[[ RECORDS SUPPLIED, beginning ]]
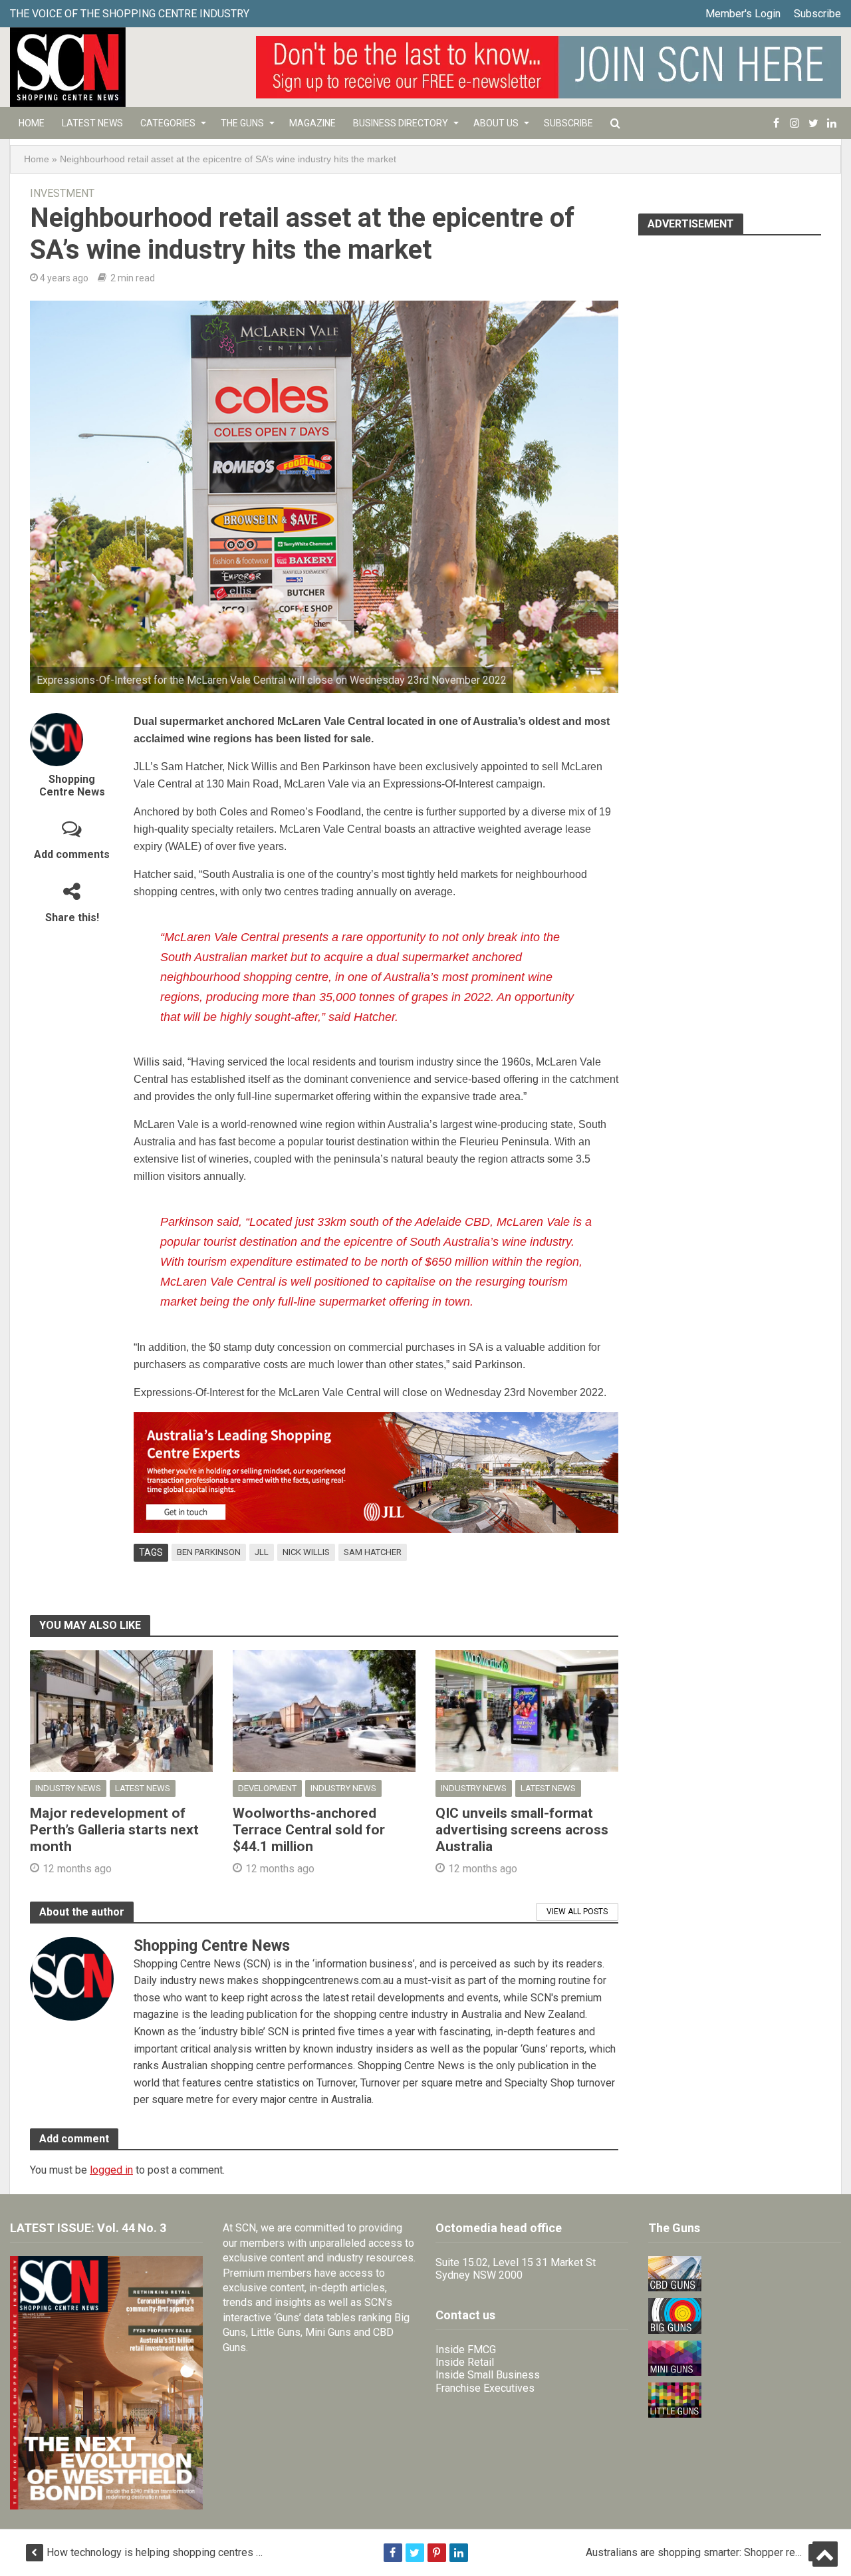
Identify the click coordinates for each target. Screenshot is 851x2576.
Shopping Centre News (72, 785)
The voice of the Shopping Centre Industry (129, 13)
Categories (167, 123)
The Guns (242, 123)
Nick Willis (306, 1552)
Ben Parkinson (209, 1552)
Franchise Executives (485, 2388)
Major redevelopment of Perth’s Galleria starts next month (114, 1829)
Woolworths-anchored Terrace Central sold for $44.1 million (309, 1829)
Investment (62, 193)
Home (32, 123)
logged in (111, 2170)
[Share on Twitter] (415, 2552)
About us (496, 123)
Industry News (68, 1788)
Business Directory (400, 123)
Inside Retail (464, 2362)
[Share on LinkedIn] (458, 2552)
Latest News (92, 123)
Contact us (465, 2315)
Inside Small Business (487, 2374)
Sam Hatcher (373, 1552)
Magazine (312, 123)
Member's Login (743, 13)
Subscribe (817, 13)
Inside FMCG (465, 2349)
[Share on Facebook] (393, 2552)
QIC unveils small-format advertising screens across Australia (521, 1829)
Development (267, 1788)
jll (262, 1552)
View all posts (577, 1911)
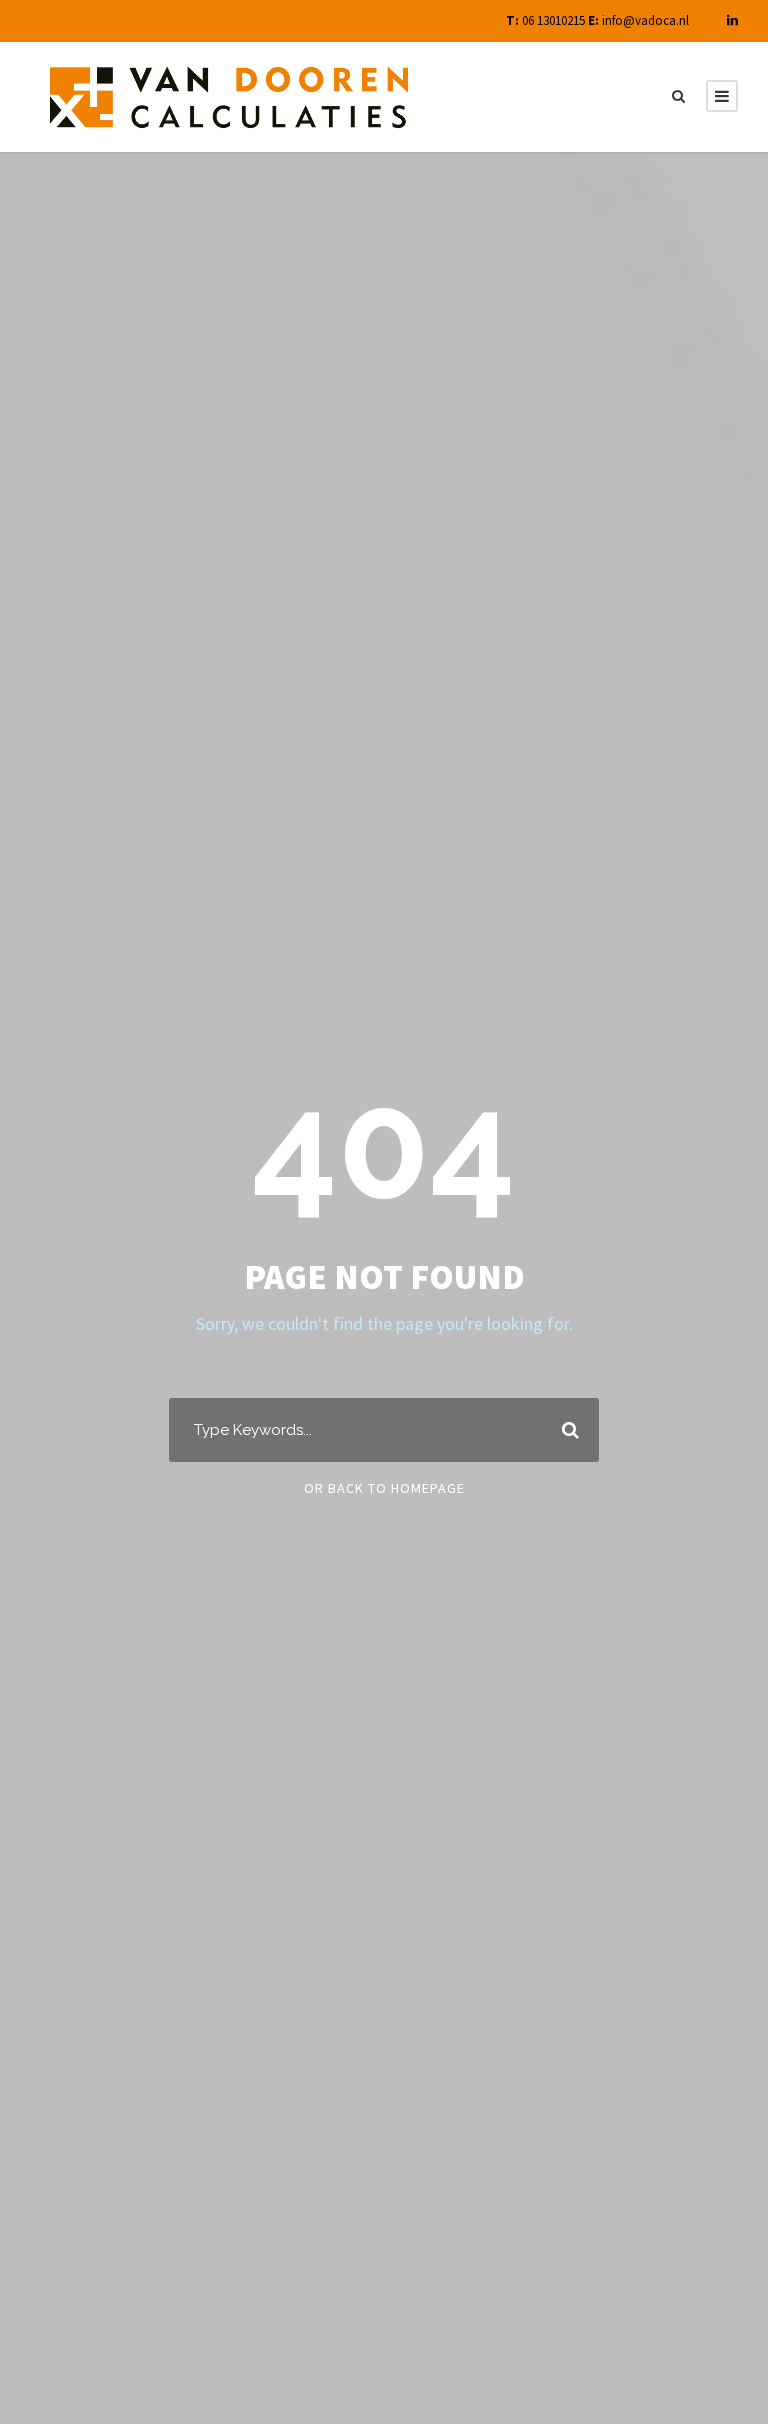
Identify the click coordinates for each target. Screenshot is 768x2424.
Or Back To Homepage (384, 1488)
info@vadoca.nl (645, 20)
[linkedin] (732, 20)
[[ RECORDS SUPPLIED, end ]]
GOAL OF THE EXERCISE - Please transcribe, word for word, every line from the first line of the records above through the line containing "logged in (111, 2170)", and leave out any pictures.

SOLUTION -
Identify the click coordinates for each target. Screenshot is 851x2576.
Shopping Centre News (72, 785)
The voice of the Shopping Centre Industry (129, 13)
Categories (167, 123)
The Guns (242, 123)
Nick Willis (306, 1552)
Ben Parkinson (209, 1552)
Franchise Executives (485, 2388)
Major redevelopment of Perth’s Galleria starts next month (114, 1829)
Woolworths-anchored Terrace Central sold for $44.1 million (309, 1829)
Investment (62, 193)
Home (32, 123)
logged in (111, 2170)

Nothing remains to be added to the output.